Deep Learning for Skeleton-Based Human Activity Segmentation: An Autoencoder Approach
Round 1
Reviewer 1 Report
Comments and Suggestions for AuthorsThis work studied on human activity recognition based on skeleton data. The study presented a segmentation method and a deep learning (auto encoder) to enhance recognition performances. Three public datasets were used to evaluate the presented method. Although this research provides useful findings,, there are some issues that need to be addressed before publication.
1) Improve the abstract by adding the study's main findings and insights.
2) The introduction should be improved by provided clearly main contributions of this work.
3) Increasing the resolution of Figure 5 is recommended.
4) Please discuss computational complexity of the presented method.
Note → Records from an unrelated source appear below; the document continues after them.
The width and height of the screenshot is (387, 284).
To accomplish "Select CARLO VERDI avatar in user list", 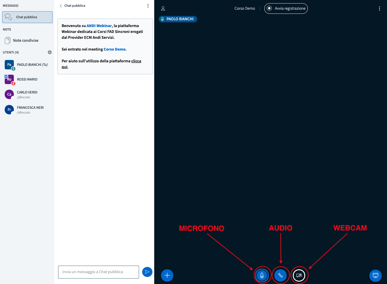I will tap(9, 94).
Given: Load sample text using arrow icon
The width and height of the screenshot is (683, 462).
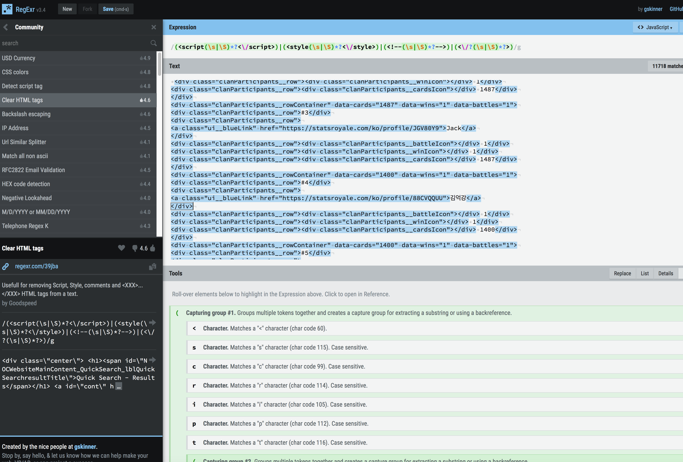Looking at the screenshot, I should [153, 360].
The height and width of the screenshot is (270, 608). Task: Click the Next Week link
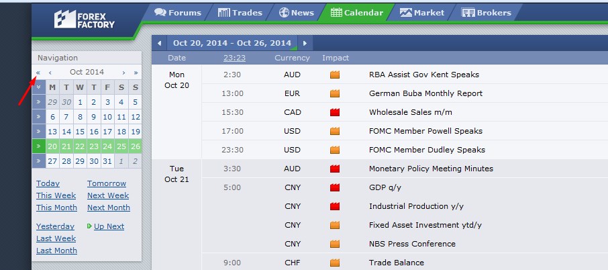coord(108,195)
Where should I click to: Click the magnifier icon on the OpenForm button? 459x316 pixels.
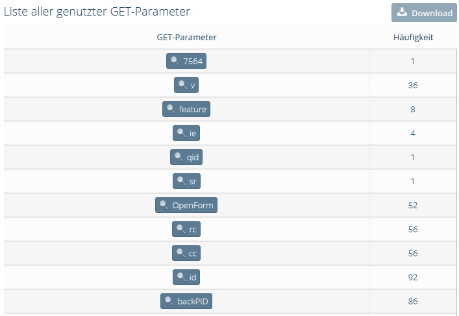click(164, 205)
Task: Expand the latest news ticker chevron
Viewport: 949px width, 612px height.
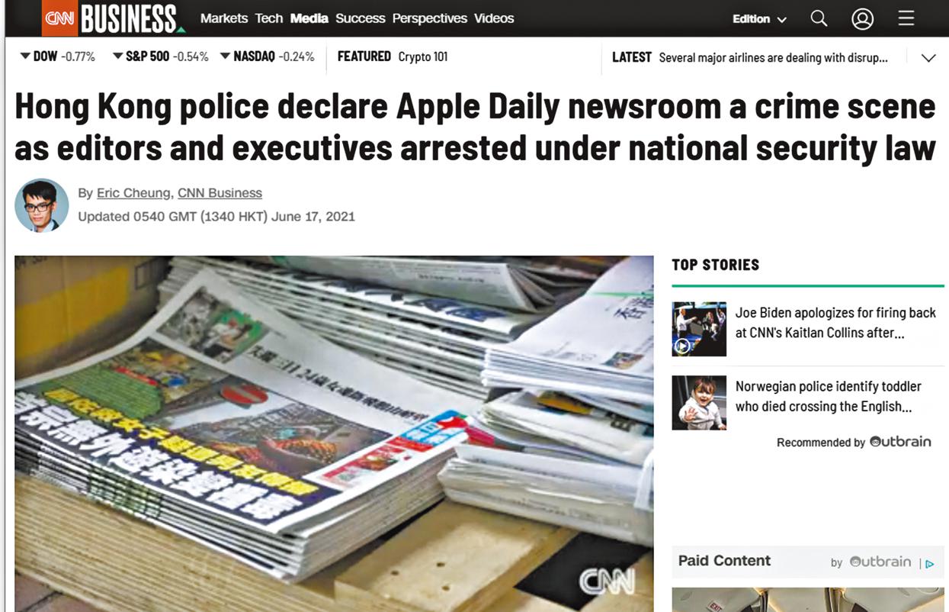Action: (928, 58)
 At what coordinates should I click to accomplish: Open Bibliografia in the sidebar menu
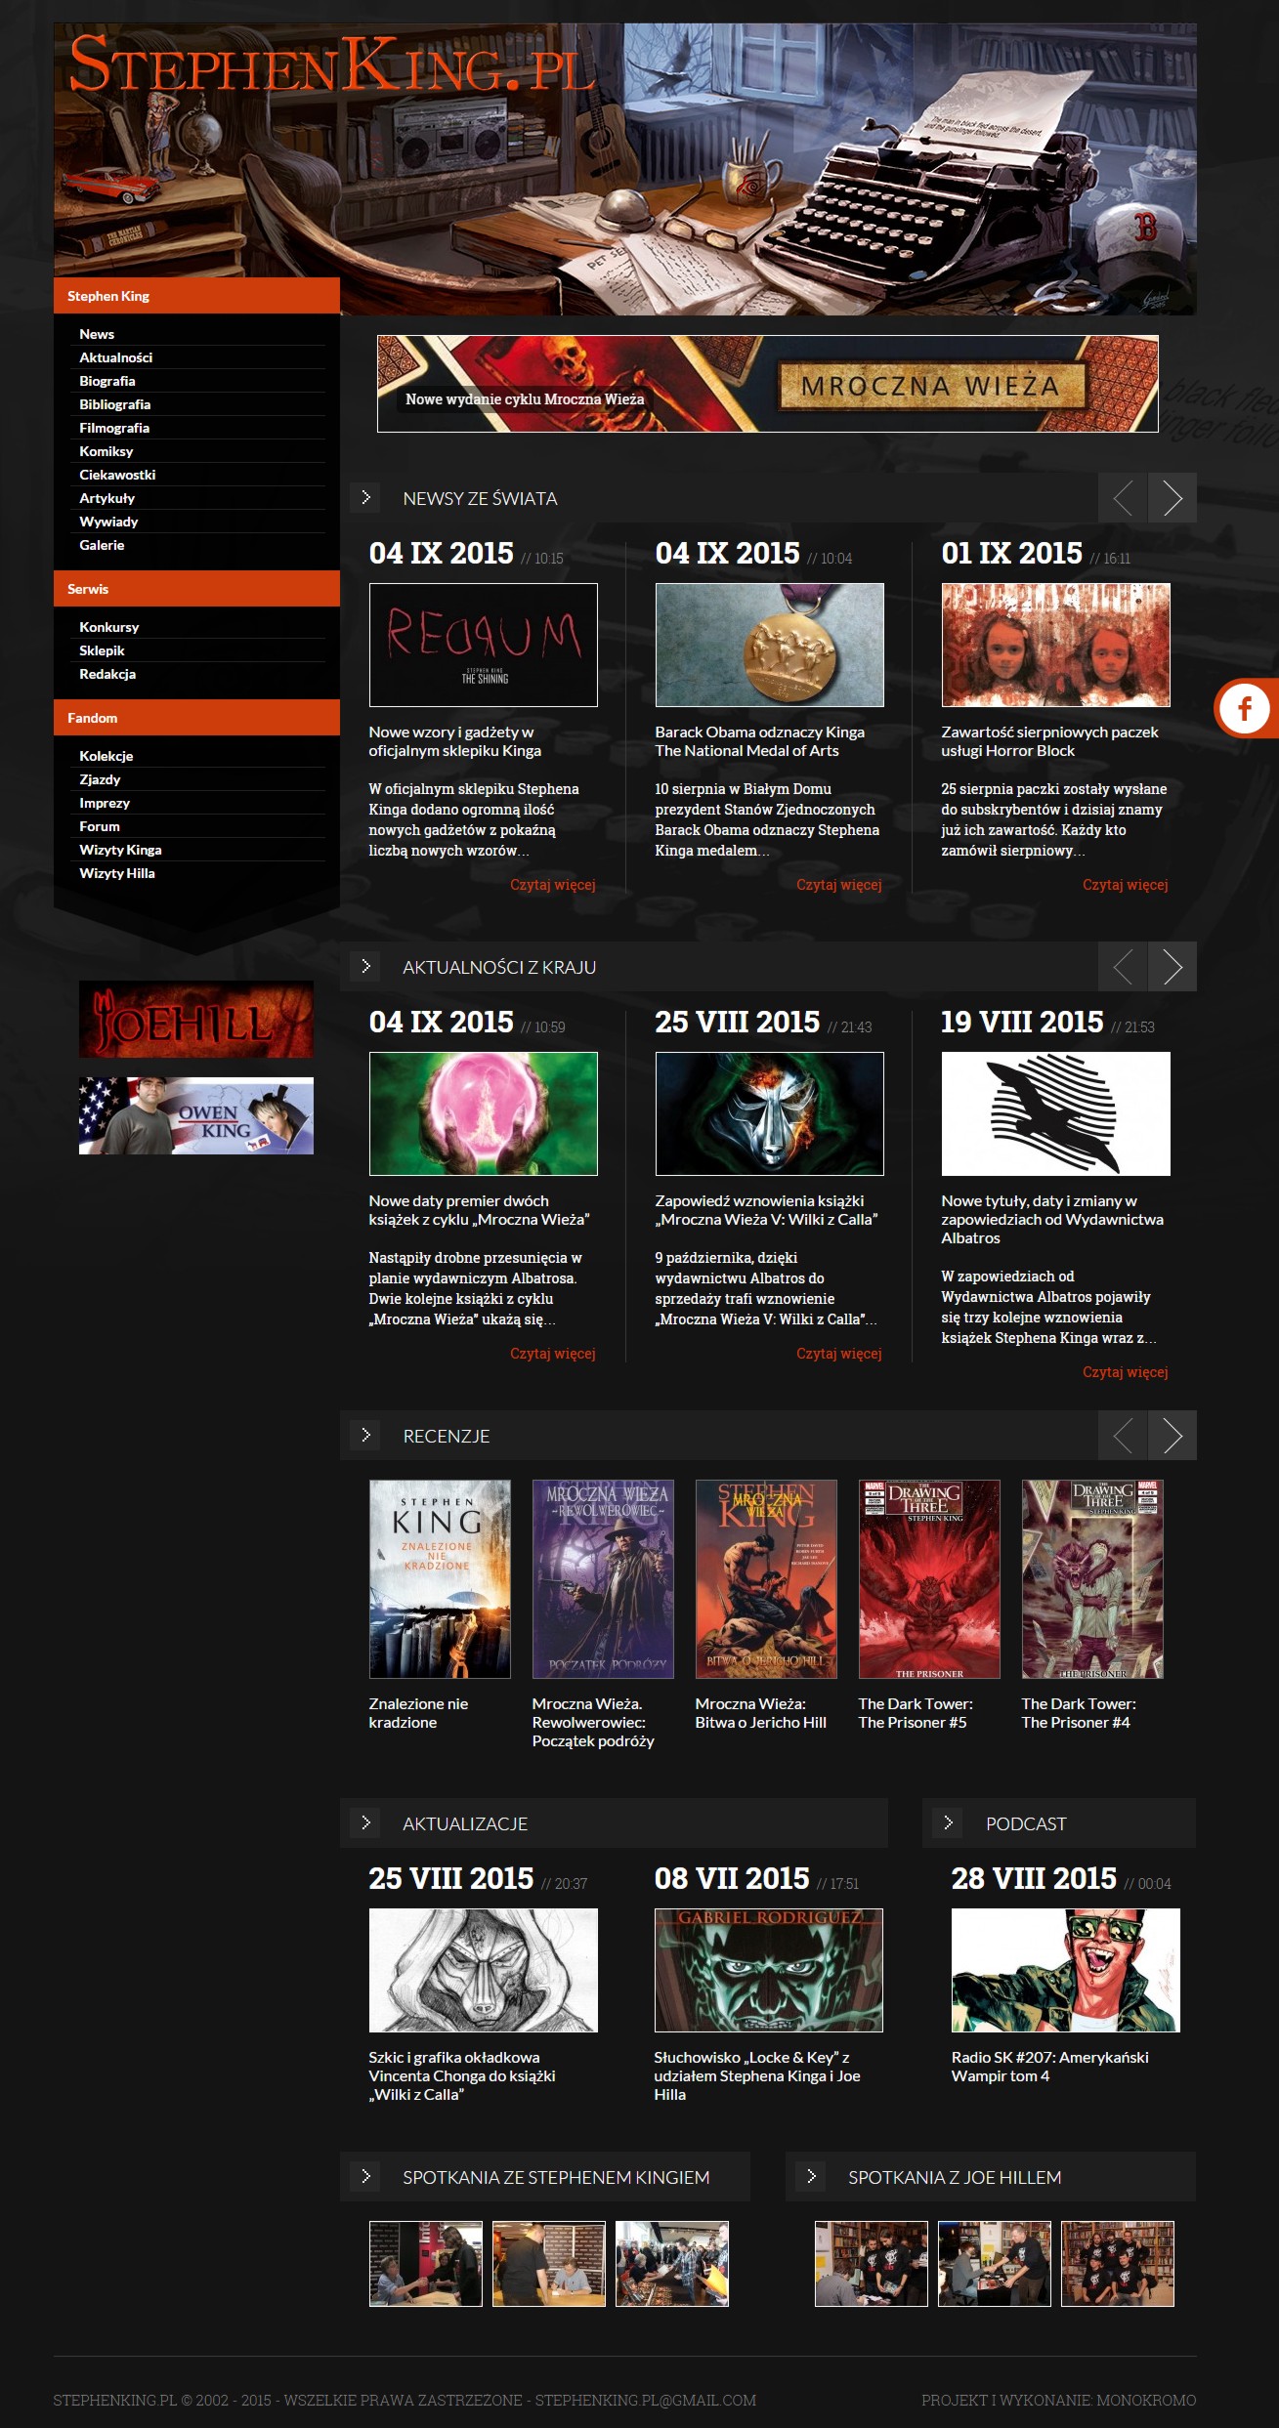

5) To further strengthen the paper, please provide an analysis of the constraints or drawbacks of the presented approach and explore possible directions for future investigations.
Author Response
Please see the attachment
Author Response File: Author Response.pdf
Reviewer 2 Report
Comments and Suggestions for AuthorsIn their work, the authors consider an interesting and actively developing area related to the recognition and classification of human actions based on his skeletal model. The authors chose the task of automatic segmentation of recorded human actions into separate segments corresponding to different types of activity as the main task. The problem in this area is to find points of separation between different scenarios/types of activities. As a solution, the authors propose an autoencoder architecture for generalizing data on motor activity. The work is certainly interesting, complete, contains a large amount of theoretical and experimental material, comparison and justification of the selected model parameters. The number of references to existing studies and their novelty are acceptable. I can definitely recommend it for publication.
Some notes on the work:
1. Algorithm 2 requires some clarification, since its formalization contains several variables not specified in the text. I ask the authors to give a more understandable and detailed description of this algorithm, paying special attention to the process of choosing stopping points.
2. There are some typos, for example, eror in Figure 4.
3. I may not have noticed in the text, but neither in Figure 4 nor in Section 4 did I find information about the specific size of the input and output data. It is clear from the text that the authors used 25x3=75 values of the skeletal model, but some sequence of model positions is fed to the input of the model (for some time). Do I understand correctly that this issue is disclosed in section 4.2, where the final size of the input and output of the model is determined (from 50x75 to 200x75)? On the other hand, in line 516, I see the phrase "75 input features". I ask the authors to clarify this point.
Author Response
Please see the attachment
Author Response File: Author Response.pdf
Round 2
Reviewer 1 Report
Comments and Suggestions for AuthorsThe authors have addressed all the previous comments.